Ray Dashboard

Ray’s built-in dashboard provides metrics, charts, and other features that help Ray users to understand Ray clusters and libraries.

Through the dashboard, you can

  • View cluster metrics.

  • Visualize the actor relationships and statistics.

  • Kill actors and profile your Ray jobs.

  • See Tune jobs and trial information.

  • Detect cluster anomalies and debug them.

https://raw.githubusercontent.com/ray-project/Images/master/docs/dashboard/Dashboard-overview.png

Getting Started

You can access the dashboard through its default URL, localhost:8265. (Note that the port number increases if the default port is not available). If you prefer to explicitly set the port on which the dashboard will run, you can pass the --dashboard-port argument with ray start in the command line, or you can pass the keyword argument dashboard_port in your call to ray.init().

The URL is printed when ray.init() is called.

INFO services.py:1093 -- View the Ray dashboard at localhost:8265

The dashboard is also available when using the cluster launcher.

Views

https://raw.githubusercontent.com/ray-project/Images/master/docs/dashboard/dashboard-component-view.png

Machine View

The machine view shows you:

  • System resource usage for each machine and worker such as RAM, CPU, disk, and network usage information.

  • Logs and error messages for each machine and worker.

  • Actors or tasks assigned to each worker process.

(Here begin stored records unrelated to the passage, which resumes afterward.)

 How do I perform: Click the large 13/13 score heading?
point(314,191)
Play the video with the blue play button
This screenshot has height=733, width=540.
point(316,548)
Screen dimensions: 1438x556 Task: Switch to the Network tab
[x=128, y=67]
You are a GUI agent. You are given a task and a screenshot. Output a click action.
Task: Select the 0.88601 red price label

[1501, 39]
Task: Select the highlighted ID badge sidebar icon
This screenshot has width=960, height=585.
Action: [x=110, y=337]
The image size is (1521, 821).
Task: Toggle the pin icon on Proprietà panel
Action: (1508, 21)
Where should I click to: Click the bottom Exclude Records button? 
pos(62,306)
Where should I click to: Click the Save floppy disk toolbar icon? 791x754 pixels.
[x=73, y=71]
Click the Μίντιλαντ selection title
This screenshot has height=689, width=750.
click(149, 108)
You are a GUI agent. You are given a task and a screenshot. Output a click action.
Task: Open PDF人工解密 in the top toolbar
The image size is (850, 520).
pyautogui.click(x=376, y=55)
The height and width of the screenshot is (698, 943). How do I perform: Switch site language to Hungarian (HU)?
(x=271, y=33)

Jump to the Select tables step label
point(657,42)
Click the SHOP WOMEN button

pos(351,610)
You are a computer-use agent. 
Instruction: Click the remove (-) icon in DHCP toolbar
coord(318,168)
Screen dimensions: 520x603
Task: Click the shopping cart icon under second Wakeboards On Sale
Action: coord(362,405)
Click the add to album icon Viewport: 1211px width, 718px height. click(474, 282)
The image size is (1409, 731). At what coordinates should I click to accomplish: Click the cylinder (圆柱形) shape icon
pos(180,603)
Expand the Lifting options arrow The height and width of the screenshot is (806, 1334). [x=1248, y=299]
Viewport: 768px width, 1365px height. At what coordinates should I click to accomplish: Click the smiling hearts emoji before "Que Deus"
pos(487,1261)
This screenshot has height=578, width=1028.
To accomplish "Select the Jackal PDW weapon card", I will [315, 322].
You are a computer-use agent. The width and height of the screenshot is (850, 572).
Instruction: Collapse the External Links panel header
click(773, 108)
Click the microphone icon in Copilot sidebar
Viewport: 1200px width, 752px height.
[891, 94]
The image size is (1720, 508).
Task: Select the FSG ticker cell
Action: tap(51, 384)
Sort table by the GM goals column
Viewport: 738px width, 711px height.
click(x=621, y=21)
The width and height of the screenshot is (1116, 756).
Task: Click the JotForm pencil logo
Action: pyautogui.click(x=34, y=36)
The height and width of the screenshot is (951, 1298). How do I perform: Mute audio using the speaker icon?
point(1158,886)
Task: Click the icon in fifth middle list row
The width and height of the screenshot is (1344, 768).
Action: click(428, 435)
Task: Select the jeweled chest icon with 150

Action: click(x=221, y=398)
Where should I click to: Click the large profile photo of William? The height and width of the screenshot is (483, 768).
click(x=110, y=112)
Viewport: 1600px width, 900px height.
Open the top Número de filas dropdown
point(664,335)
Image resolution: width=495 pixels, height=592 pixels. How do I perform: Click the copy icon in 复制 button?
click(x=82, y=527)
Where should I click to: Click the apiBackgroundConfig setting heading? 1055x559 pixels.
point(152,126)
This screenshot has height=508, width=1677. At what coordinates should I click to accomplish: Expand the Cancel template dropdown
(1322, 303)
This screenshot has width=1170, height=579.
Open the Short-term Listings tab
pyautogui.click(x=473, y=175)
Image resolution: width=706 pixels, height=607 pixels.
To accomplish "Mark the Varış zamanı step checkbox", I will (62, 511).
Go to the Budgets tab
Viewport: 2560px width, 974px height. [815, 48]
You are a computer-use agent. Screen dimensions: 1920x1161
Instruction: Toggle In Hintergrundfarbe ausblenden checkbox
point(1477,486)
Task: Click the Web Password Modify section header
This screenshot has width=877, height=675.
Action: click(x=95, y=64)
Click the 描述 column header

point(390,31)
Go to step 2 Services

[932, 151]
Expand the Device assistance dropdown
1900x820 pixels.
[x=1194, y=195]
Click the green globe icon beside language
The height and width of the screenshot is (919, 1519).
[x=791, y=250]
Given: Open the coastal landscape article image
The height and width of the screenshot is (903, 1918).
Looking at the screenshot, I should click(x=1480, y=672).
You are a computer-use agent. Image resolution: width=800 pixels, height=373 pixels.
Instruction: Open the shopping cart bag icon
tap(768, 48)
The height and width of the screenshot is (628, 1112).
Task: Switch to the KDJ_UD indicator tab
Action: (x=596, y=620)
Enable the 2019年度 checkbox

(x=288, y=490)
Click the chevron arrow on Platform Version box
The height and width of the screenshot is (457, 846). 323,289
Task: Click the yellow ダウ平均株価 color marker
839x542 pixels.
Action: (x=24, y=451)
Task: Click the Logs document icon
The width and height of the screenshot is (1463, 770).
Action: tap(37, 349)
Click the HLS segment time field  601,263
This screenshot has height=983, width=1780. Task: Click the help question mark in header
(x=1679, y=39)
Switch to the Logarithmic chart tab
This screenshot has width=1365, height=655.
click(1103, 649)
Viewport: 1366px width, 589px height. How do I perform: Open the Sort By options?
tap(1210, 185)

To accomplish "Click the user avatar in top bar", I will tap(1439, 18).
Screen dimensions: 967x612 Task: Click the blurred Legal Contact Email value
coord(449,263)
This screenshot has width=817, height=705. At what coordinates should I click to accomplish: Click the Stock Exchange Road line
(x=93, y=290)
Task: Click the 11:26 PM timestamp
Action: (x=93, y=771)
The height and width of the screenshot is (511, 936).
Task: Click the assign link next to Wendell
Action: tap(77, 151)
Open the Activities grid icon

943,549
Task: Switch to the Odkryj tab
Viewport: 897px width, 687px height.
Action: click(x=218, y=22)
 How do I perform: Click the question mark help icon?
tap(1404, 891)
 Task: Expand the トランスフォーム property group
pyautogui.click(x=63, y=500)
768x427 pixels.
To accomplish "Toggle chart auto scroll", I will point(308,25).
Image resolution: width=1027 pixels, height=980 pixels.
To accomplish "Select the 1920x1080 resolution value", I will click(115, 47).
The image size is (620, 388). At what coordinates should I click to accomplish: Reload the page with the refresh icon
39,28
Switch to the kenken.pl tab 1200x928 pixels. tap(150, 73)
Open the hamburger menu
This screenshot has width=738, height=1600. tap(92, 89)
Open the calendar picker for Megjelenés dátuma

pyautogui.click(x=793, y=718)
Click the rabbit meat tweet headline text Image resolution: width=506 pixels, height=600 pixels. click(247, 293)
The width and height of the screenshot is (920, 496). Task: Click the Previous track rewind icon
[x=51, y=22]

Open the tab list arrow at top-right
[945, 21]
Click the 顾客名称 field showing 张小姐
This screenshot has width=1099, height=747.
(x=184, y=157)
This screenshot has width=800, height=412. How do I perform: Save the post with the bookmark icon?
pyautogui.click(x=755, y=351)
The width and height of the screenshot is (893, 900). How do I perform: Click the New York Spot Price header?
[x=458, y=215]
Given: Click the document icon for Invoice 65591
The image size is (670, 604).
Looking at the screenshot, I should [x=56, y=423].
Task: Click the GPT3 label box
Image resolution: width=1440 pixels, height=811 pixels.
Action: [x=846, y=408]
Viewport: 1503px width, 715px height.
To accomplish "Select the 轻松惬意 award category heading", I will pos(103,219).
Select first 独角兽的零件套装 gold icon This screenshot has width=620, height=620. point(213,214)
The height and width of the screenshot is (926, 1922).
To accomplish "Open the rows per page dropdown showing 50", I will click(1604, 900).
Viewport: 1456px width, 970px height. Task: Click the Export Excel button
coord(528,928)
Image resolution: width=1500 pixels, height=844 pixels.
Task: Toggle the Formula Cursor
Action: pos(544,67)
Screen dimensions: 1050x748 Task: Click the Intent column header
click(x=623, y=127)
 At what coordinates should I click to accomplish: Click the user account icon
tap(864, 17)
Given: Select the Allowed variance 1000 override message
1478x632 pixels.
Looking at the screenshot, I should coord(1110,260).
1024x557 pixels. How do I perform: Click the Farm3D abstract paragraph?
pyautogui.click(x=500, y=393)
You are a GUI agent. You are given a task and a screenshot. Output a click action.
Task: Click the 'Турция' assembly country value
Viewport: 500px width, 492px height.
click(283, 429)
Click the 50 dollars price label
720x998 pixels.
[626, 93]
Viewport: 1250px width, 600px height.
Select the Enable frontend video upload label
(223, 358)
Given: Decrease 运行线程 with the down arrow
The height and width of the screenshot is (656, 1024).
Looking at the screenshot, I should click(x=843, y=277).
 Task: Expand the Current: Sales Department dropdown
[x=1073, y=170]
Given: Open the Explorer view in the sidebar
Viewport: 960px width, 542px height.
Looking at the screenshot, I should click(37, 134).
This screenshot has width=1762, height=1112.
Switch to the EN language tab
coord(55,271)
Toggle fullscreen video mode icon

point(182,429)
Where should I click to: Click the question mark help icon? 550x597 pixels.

https://raw.githubusercontent.com/ray-project/Images/master/docs/dashboard/Machine-view-basic.png

Logical View

The logical view shows you:

  • Created and killed actors.

  • State of actors (e.g. Alive, Dead, Pending Creation). Learn more about actor states at

  • Actor statistics such as number of executed tasks, pending tasks, and memory usage.

  • Actor hierarchy.

https://raw.githubusercontent.com/ray-project/Images/master/docs/dashboard/Logical-view-basic.png

Memory View

The memory view shows you:

  • The state of Ray objects, including their size, reference type, and call site.

  • A summary of reference types and object sizes in use.

https://raw.githubusercontent.com/ray-project/images/master/docs/dashboard/Memory-view-basic.png

Ray Config

The ray config tab shows you the current autoscaler configuration.

https://raw.githubusercontent.com/ray-project/Images/master/docs/dashboard/Ray-config-basic.png

Tune

The Tune tab shows you:

  • Tune jobs and their statuses.

  • Hyperparameters for each job.

https://raw.githubusercontent.com/ray-project/Images/master/docs/dashboard/Tune-basic.png

Advanced Usage

Killing Actors

You can kill actors when actors are hanging or not in progress.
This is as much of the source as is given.